── RECORDED DATA
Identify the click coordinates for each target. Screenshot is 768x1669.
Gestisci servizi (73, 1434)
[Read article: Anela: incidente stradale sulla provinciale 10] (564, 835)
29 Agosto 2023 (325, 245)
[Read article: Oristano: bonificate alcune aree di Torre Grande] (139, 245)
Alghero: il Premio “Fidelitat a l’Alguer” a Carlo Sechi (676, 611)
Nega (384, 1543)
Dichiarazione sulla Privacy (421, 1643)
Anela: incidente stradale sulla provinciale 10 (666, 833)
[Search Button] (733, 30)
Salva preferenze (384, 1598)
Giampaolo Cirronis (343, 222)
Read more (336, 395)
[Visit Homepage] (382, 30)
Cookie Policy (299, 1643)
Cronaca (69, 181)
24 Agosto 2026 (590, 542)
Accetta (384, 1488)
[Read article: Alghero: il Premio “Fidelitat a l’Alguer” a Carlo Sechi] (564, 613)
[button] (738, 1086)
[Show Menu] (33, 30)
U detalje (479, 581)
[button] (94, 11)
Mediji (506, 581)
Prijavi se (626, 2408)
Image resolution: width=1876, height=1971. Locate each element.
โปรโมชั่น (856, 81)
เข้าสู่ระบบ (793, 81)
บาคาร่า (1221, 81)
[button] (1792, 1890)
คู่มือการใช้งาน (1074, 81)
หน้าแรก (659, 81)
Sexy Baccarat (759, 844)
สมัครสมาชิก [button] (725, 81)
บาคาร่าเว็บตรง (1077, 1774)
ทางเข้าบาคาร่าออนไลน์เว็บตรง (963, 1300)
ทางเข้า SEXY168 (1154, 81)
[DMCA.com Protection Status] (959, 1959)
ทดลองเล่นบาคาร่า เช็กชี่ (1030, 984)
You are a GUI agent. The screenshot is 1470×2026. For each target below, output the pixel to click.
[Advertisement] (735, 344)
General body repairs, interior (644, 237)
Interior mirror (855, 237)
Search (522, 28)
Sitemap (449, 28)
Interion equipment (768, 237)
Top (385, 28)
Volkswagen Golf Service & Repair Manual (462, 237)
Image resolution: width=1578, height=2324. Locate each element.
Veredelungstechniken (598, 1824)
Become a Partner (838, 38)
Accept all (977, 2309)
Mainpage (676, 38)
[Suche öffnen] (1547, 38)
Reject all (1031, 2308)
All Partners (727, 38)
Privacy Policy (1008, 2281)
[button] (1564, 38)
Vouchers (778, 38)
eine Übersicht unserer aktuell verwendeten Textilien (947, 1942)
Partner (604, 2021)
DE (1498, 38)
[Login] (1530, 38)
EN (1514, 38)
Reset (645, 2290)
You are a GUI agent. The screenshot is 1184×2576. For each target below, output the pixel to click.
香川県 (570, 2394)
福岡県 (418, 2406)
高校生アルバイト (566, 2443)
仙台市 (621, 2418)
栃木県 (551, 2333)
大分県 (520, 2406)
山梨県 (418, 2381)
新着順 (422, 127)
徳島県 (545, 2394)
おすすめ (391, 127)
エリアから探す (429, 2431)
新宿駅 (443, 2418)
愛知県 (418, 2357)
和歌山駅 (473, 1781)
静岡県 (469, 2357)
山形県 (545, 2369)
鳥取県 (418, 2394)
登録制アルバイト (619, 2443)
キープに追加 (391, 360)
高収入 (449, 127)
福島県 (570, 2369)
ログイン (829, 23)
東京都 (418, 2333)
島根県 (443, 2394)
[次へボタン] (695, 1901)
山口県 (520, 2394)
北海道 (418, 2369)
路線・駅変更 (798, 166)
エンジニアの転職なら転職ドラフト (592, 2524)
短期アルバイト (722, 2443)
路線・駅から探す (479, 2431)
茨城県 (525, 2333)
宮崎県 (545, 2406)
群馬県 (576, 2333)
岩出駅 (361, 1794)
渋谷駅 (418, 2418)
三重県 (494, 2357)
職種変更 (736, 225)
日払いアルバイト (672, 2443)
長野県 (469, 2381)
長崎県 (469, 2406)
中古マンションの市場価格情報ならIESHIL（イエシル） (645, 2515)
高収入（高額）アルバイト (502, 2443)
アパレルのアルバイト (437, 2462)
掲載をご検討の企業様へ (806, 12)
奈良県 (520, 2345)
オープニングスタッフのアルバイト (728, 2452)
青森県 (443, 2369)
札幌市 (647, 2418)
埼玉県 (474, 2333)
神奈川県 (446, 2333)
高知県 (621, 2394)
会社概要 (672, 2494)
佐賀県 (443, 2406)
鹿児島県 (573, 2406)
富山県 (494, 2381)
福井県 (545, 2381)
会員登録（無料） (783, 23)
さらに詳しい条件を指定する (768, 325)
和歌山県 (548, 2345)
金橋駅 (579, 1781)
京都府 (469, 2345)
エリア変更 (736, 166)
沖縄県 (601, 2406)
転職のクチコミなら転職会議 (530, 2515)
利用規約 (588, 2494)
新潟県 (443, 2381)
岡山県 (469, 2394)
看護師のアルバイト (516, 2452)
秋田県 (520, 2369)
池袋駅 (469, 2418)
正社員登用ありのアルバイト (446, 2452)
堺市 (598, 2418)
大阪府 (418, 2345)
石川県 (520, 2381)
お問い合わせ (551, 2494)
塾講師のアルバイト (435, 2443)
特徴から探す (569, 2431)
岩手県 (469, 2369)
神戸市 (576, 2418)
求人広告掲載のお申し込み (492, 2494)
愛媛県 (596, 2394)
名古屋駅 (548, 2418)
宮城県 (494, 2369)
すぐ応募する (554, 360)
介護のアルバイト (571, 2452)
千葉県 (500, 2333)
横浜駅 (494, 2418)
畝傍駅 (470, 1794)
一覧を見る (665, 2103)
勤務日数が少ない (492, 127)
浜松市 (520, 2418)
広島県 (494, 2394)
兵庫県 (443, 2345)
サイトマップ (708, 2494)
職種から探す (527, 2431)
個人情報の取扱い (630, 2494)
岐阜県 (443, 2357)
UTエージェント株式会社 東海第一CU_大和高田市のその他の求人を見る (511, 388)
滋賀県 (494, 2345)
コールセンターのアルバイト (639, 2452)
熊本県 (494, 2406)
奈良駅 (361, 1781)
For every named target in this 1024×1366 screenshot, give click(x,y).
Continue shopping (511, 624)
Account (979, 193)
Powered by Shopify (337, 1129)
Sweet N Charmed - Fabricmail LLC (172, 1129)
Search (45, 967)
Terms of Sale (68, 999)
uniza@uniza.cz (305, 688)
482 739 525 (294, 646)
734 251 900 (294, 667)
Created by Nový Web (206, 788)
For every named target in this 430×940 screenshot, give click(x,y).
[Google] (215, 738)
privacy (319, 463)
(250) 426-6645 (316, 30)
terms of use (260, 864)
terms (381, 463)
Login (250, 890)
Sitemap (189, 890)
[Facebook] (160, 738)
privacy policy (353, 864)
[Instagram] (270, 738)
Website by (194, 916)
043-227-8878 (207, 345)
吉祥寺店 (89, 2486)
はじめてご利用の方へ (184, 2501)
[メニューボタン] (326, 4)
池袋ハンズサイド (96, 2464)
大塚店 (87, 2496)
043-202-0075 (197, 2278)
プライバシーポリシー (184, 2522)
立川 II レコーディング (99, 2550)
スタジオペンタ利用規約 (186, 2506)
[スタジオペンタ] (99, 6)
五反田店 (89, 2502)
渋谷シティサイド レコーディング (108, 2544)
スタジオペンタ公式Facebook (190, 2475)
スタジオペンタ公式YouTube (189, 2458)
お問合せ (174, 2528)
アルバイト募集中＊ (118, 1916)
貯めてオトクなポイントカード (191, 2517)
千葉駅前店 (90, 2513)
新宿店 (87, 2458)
────
EXERCISE DETAILS
Could you restate, word for word, the lines above from the one with "路線・駅から探す (479, 2431)" to the one with "横浜駅 (494, 2418)", both included?

RESPONSE TO THIS TASK
路線・駅から探す (479, 2431)
茨城県 (525, 2333)
宮崎県 (545, 2406)
群馬県 (576, 2333)
岩出駅 (361, 1794)
渋谷駅 (418, 2418)
三重県 (494, 2357)
職種変更 (736, 225)
日払いアルバイト (672, 2443)
長野県 (469, 2381)
長崎県 (469, 2406)
中古マンションの市場価格情報ならIESHIL（イエシル） (645, 2515)
高収入（高額）アルバイト (502, 2443)
アパレルのアルバイト (437, 2462)
掲載をご検討の企業様へ (806, 12)
奈良県 (520, 2345)
オープニングスタッフのアルバイト (728, 2452)
青森県 (443, 2369)
札幌市 (647, 2418)
埼玉県 (474, 2333)
神奈川県 (446, 2333)
高知県 (621, 2394)
会社概要 (672, 2494)
佐賀県 (443, 2406)
鹿児島県 (573, 2406)
富山県 (494, 2381)
福井県 (545, 2381)
会員登録（無料） (783, 23)
さらに詳しい条件を指定する (768, 325)
和歌山県 (548, 2345)
金橋駅 (579, 1781)
京都府 (469, 2345)
エリア変更 (736, 166)
沖縄県 (601, 2406)
転職のクチコミなら転職会議 (530, 2515)
利用規約 (588, 2494)
新潟県 (443, 2381)
岡山県 (469, 2394)
看護師のアルバイト (516, 2452)
秋田県 (520, 2369)
池袋駅 (469, 2418)
正社員登用ありのアルバイト (446, 2452)
堺市 (598, 2418)
大阪府 (418, 2345)
石川県 (520, 2381)
お問い合わせ (551, 2494)
塾講師のアルバイト (435, 2443)
特徴から探す (569, 2431)
岩手県 (469, 2369)
神戸市 (576, 2418)
求人広告掲載のお申し込み (492, 2494)
愛媛県 (596, 2394)
名古屋駅 (548, 2418)
宮城県 (494, 2369)
すぐ応募する (554, 360)
介護のアルバイト (571, 2452)
千葉県 (500, 2333)
横浜駅 (494, 2418)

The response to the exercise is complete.